━━━ SUPPLIED RECORDS

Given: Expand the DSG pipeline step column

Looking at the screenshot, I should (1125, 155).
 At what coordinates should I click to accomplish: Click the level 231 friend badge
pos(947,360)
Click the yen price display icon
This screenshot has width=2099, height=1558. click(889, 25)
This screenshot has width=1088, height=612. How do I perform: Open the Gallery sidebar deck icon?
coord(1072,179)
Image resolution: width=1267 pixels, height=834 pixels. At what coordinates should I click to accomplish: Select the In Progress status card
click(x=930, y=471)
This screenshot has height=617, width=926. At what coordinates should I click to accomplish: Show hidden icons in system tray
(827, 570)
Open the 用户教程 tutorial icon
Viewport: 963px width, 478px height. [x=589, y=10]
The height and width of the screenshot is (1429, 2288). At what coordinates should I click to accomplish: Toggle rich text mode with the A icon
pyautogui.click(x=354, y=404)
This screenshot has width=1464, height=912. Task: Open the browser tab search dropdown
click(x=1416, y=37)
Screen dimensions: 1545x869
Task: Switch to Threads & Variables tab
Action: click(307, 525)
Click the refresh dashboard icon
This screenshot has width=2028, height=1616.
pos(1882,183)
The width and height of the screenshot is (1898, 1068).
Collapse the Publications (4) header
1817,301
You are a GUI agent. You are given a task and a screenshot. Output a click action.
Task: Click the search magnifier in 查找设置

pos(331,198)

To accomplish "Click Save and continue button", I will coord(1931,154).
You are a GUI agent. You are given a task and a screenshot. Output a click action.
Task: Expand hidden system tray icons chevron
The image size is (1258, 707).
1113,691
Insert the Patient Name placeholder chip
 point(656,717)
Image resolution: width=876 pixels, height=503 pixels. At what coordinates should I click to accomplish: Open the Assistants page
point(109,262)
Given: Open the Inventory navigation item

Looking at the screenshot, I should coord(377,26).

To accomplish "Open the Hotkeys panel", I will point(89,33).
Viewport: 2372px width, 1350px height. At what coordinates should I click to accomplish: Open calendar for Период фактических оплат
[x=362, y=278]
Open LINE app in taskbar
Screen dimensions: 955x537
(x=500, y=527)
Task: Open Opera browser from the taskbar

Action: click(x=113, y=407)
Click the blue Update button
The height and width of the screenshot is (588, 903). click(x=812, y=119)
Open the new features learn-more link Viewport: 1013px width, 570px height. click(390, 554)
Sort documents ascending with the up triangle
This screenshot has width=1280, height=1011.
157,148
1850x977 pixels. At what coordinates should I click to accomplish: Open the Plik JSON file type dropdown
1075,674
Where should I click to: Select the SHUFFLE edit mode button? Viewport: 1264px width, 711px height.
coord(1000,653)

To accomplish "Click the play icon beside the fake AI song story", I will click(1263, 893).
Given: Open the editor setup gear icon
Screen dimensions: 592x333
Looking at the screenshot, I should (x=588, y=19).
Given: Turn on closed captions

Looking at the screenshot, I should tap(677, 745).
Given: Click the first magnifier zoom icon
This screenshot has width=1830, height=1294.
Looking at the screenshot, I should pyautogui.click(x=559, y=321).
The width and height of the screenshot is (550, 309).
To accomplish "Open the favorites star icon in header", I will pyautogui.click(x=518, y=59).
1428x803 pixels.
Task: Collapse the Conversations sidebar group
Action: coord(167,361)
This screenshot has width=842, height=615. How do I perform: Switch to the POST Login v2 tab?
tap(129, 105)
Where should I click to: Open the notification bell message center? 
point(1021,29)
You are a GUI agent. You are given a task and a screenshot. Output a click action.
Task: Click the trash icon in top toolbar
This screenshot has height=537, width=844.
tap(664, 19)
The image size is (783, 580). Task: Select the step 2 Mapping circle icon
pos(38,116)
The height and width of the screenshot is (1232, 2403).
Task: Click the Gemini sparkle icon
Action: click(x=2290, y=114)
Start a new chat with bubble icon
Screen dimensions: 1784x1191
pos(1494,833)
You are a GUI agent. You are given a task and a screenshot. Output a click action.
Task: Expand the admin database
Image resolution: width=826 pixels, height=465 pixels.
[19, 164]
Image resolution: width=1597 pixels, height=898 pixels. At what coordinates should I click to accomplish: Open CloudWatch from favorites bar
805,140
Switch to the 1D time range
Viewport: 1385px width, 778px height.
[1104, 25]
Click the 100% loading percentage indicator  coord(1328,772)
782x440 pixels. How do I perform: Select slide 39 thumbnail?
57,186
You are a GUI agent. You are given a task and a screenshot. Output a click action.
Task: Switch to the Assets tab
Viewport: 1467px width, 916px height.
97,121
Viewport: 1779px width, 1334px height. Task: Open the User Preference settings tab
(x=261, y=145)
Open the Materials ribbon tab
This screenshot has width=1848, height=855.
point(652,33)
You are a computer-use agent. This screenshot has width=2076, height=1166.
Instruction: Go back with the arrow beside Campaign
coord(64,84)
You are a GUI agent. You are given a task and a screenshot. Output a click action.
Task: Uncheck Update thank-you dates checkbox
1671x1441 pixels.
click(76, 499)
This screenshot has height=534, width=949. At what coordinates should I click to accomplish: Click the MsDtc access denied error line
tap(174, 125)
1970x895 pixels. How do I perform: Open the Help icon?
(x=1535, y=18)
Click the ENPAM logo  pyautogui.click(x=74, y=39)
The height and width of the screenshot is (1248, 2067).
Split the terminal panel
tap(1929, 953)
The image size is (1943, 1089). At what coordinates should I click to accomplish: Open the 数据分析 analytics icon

━━━━━━

▸ **WORK REQUEST**
Exactly reproduce the entries in their entirety.

▸ **FINAL ANSWER**
Given: Expand the DSG pipeline step column

Looking at the screenshot, I should (1125, 155).
 At what coordinates should I click to accomplish: Click the level 231 friend badge
pos(947,360)
Click the yen price display icon
This screenshot has width=2099, height=1558. click(889, 25)
This screenshot has width=1088, height=612. How do I perform: Open the Gallery sidebar deck icon?
coord(1072,179)
Image resolution: width=1267 pixels, height=834 pixels. At what coordinates should I click to accomplish: Select the In Progress status card
click(x=930, y=471)
This screenshot has height=617, width=926. At what coordinates should I click to accomplish: Show hidden icons in system tray
(827, 570)
Open the 用户教程 tutorial icon
Viewport: 963px width, 478px height. [x=589, y=10]
The height and width of the screenshot is (1429, 2288). At what coordinates should I click to accomplish: Toggle rich text mode with the A icon
pyautogui.click(x=354, y=404)
This screenshot has width=1464, height=912. Task: Open the browser tab search dropdown
click(x=1416, y=37)
Screen dimensions: 1545x869
Task: Switch to Threads & Variables tab
Action: click(307, 525)
Click the refresh dashboard icon
This screenshot has width=2028, height=1616.
pos(1882,183)
The width and height of the screenshot is (1898, 1068).
Collapse the Publications (4) header
1817,301
You are a GUI agent. You are given a task and a screenshot. Output a click action.
Task: Click the search magnifier in 查找设置

pos(331,198)

To accomplish "Click Save and continue button", I will coord(1931,154).
You are a GUI agent. You are given a task and a screenshot. Output a click action.
Task: Expand hidden system tray icons chevron
The image size is (1258, 707).
1113,691
Insert the Patient Name placeholder chip
 point(656,717)
Image resolution: width=876 pixels, height=503 pixels. At what coordinates should I click to accomplish: Open the Assistants page
point(109,262)
Given: Open the Inventory navigation item

Looking at the screenshot, I should coord(377,26).

To accomplish "Open the Hotkeys panel", I will point(89,33).
Viewport: 2372px width, 1350px height. At what coordinates should I click to accomplish: Open calendar for Период фактических оплат
[x=362, y=278]
Open LINE app in taskbar
Screen dimensions: 955x537
(x=500, y=527)
Task: Open Opera browser from the taskbar

Action: click(x=113, y=407)
Click the blue Update button
The height and width of the screenshot is (588, 903). click(x=812, y=119)
Open the new features learn-more link Viewport: 1013px width, 570px height. click(390, 554)
Sort documents ascending with the up triangle
This screenshot has width=1280, height=1011.
157,148
1850x977 pixels. At what coordinates should I click to accomplish: Open the Plik JSON file type dropdown
1075,674
Where should I click to: Select the SHUFFLE edit mode button? Viewport: 1264px width, 711px height.
coord(1000,653)

To accomplish "Click the play icon beside the fake AI song story", I will click(1263, 893).
Given: Open the editor setup gear icon
Screen dimensions: 592x333
Looking at the screenshot, I should (x=588, y=19).
Given: Turn on closed captions

Looking at the screenshot, I should tap(677, 745).
Given: Click the first magnifier zoom icon
This screenshot has width=1830, height=1294.
Looking at the screenshot, I should pyautogui.click(x=559, y=321).
The width and height of the screenshot is (550, 309).
To accomplish "Open the favorites star icon in header", I will pyautogui.click(x=518, y=59).
1428x803 pixels.
Task: Collapse the Conversations sidebar group
Action: coord(167,361)
This screenshot has width=842, height=615. How do I perform: Switch to the POST Login v2 tab?
tap(129, 105)
Where should I click to: Open the notification bell message center? 
point(1021,29)
You are a GUI agent. You are given a task and a screenshot. Output a click action.
Task: Click the trash icon in top toolbar
This screenshot has height=537, width=844.
tap(664, 19)
The image size is (783, 580). Task: Select the step 2 Mapping circle icon
pos(38,116)
The height and width of the screenshot is (1232, 2403).
Task: Click the Gemini sparkle icon
Action: click(x=2290, y=114)
Start a new chat with bubble icon
Screen dimensions: 1784x1191
pos(1494,833)
You are a GUI agent. You are given a task and a screenshot. Output a click action.
Task: Expand the admin database
Image resolution: width=826 pixels, height=465 pixels.
[19, 164]
Image resolution: width=1597 pixels, height=898 pixels. At what coordinates should I click to accomplish: Open CloudWatch from favorites bar
805,140
Switch to the 1D time range
Viewport: 1385px width, 778px height.
[1104, 25]
Click the 100% loading percentage indicator  coord(1328,772)
782x440 pixels. How do I perform: Select slide 39 thumbnail?
57,186
You are a GUI agent. You are given a task and a screenshot. Output a click action.
Task: Switch to the Assets tab
Viewport: 1467px width, 916px height.
97,121
Viewport: 1779px width, 1334px height. Task: Open the User Preference settings tab
(x=261, y=145)
Open the Materials ribbon tab
This screenshot has width=1848, height=855.
point(652,33)
You are a computer-use agent. This screenshot has width=2076, height=1166.
Instruction: Go back with the arrow beside Campaign
coord(64,84)
You are a GUI agent. You are given a task and a screenshot. Output a click action.
Task: Uncheck Update thank-you dates checkbox
1671x1441 pixels.
click(76, 499)
This screenshot has height=534, width=949. At what coordinates should I click to accomplish: Click the MsDtc access denied error line
tap(174, 125)
1970x895 pixels. How do I perform: Open the Help icon?
(x=1535, y=18)
Click the ENPAM logo  pyautogui.click(x=74, y=39)
The height and width of the screenshot is (1248, 2067).
Split the terminal panel
tap(1929, 953)
The image size is (1943, 1089). At what coordinates should I click to accomplish: Open the 数据分析 analytics icon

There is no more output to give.